Но Штайнлауф перебивает меня. Он уже помылся и теперь вытирается курткой, которую во время мытья крепко сжимал коленями. Не прерывая своего занятия, он читает мне самую настоящую лекцию.
Жаль, что она не полностью сохранилась в моей памяти, и я не могу вспомнить всех четко и ясно произнесенных слов бывшего сержанта австро-венгерской армии Штайнлауфа, награжденного в Первую мировую войну железным крестом; жаль, что убежденную речь доброго вояки на не слишком уверенном итальянском я передаю здесь на своем языке — языке неверующего. Но смысл сказанного я запомнил хорошо и могу за него поручиться, он в следующем: именно потому, что лагерь — это гигантская машина, фабрикующая животных, в животных мы превратиться не должны.

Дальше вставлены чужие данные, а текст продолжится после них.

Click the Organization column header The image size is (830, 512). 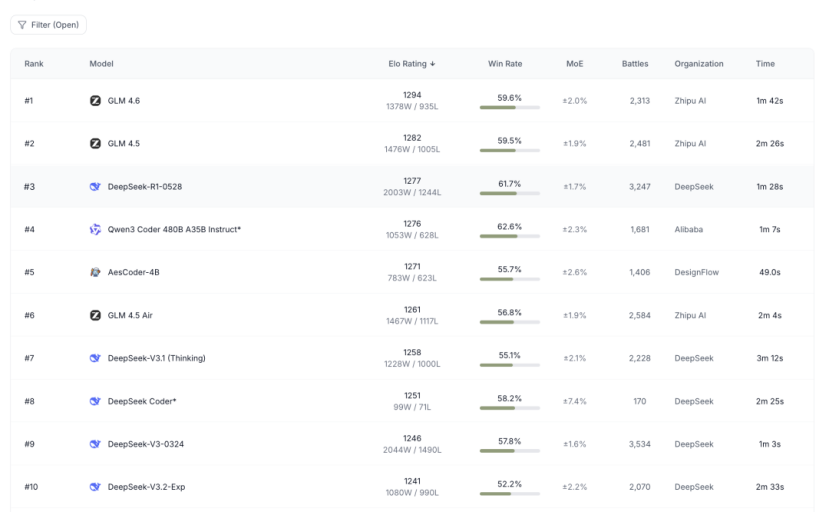click(698, 64)
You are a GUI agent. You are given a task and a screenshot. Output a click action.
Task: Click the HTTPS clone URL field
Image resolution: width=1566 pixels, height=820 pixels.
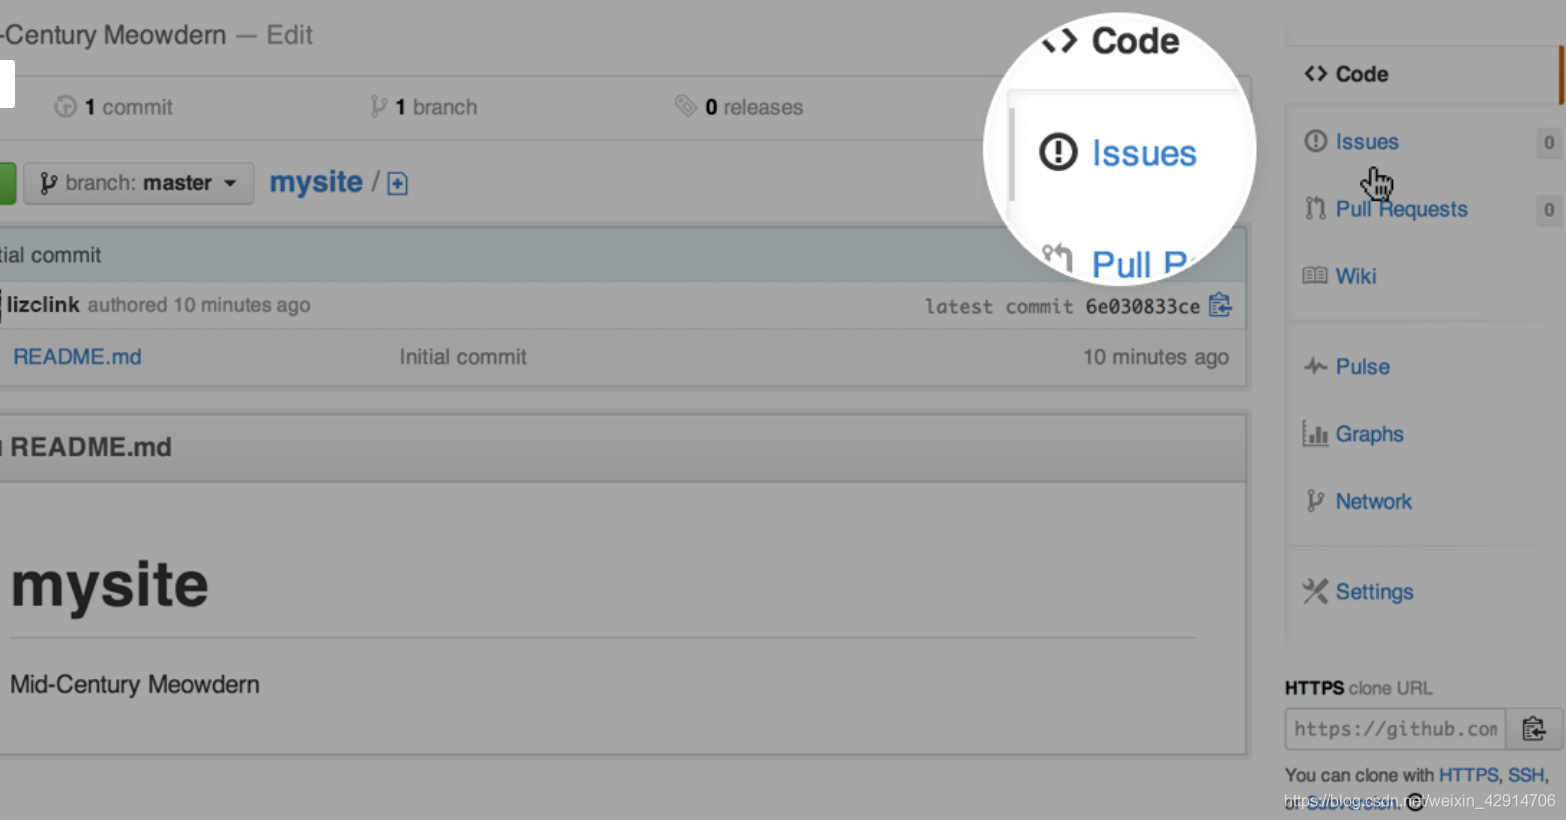[x=1396, y=729]
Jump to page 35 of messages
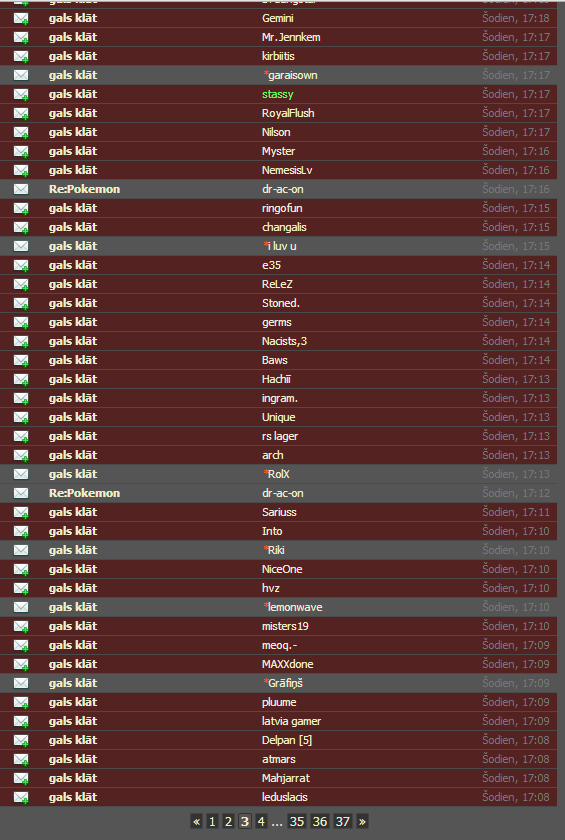 click(297, 821)
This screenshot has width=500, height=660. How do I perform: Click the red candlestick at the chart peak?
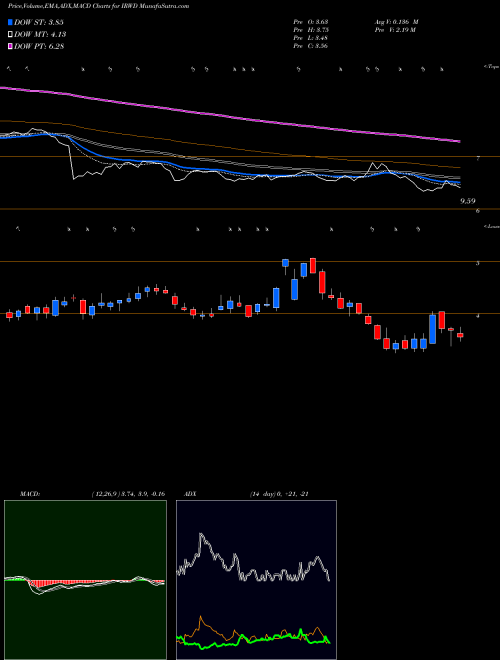tap(313, 266)
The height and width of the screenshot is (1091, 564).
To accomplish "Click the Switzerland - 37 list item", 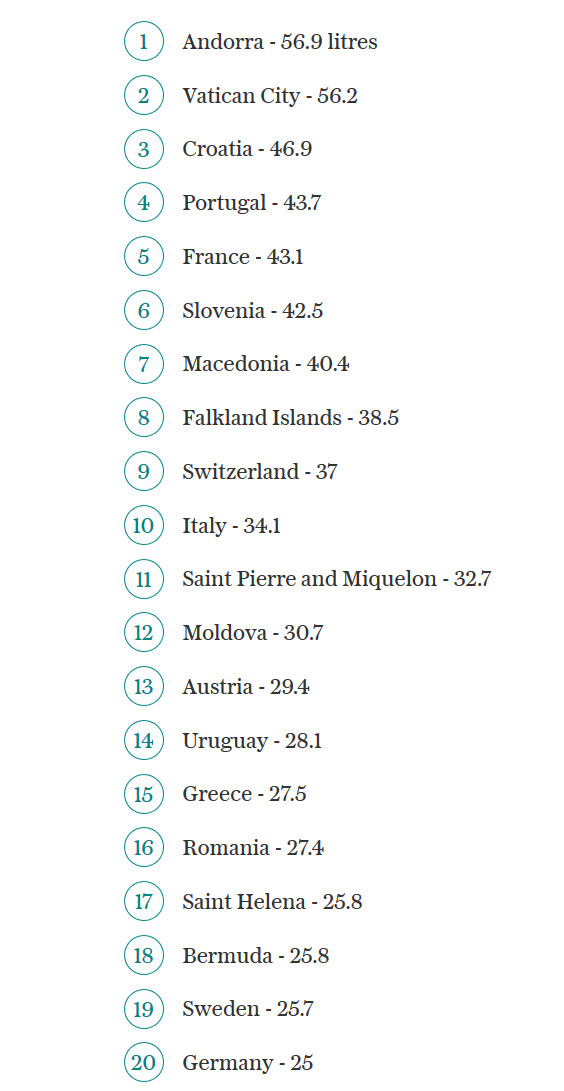I will pyautogui.click(x=260, y=472).
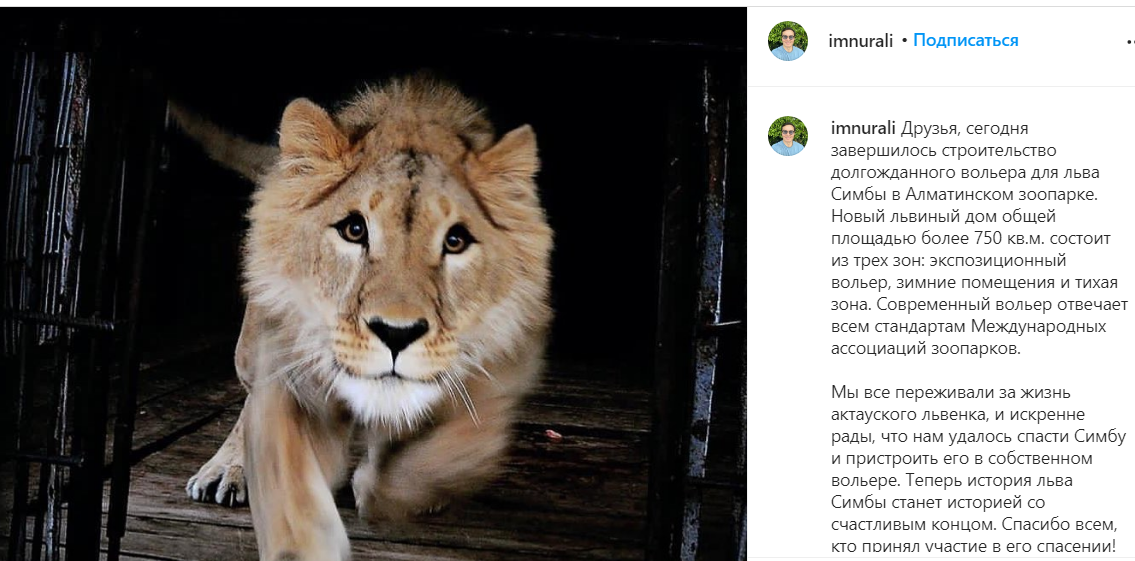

И в таком месте можно выжить, нужно стремиться выжить, чтобы потом рассказывать, свидетельствовать; а выжить нельзя, если не постараться всеми силами сохранить хотя бы признаки цивилизованности, спасти хотя бы ее костяк, остов. Пусть мы рабы, бесправные и беззащитные, пусть приговорены к смерти, избежать которую, скорее всего, не удастся, но, пока мы еще живы, одна возможность у нас есть, и мы должны сделать все, чтобы не упустить ее, потому что она — последняя. Возможность эта — не смиряться с нашим положением. Вот почему мы обязаны умываться, пусть даже и без мыла, вонючей водой, вытираться курткой вместо полотенца, ваксить башмаки. Не из страха нарушить инструкцию, а ради собственного достоинства, ради самих себя. Мы обязаны ходить ровной походкой даже в деревянных колодках не потому, что готовы подчиняться прусской дисциплине, а чтобы остаться живыми, не начать умирать.
Вот что я услышал от хорошего человека Штайнлауфа. Для моего уха все эти вещи звучали непривычно, странно, я понимал и принимал их лишь частично, лишь в той мере, в какой они перекликались с более мягкими, удобными и гибкими законами, по которым уже много веков живут люди по эту сторону Альп, в Италии, и где, между прочим, считается, что нет более бессмысленного занятия, чем перенимать моральные принципы, созданные другими, под другим небом. Что ж, пусть для Штайнлауфа его доводы разумны и бесспорны, меня же они не убеждают. Перед лицом этого сложно устроенного ада я растерялся: что лучше — следовать своим собственным моральным принципам или вообще отказаться от всяких принципов?
Все дни похожи один на другой, им трудно вести счет. Уже и не вспомнить, сколько времени мы с напарником, как заведенные, делаем одно и то же: ходим от железной дороги к складу, от склада к железной дороге, сто метров по грязи туда, сто обратно, в одну сторону — с грузом, в другую — без, не чувствуя рук, не в силах пошевелить языком.
Здесь всё против нас: злые облака в небе закрывают от нас солнце, со всех сторон слышится лязг железа, мерзкая колючая проволока отделяет нас от остального мира. А на платформах, на дорогах, в маневрирующих составах, котлованах, конторах — люди, люди-рабы и люди-хозяева, причем хозяева тоже рабы. Страх руководит одними, ненависть другими, остальные чувства молчат. Здесь человек человеку враг или конкурент.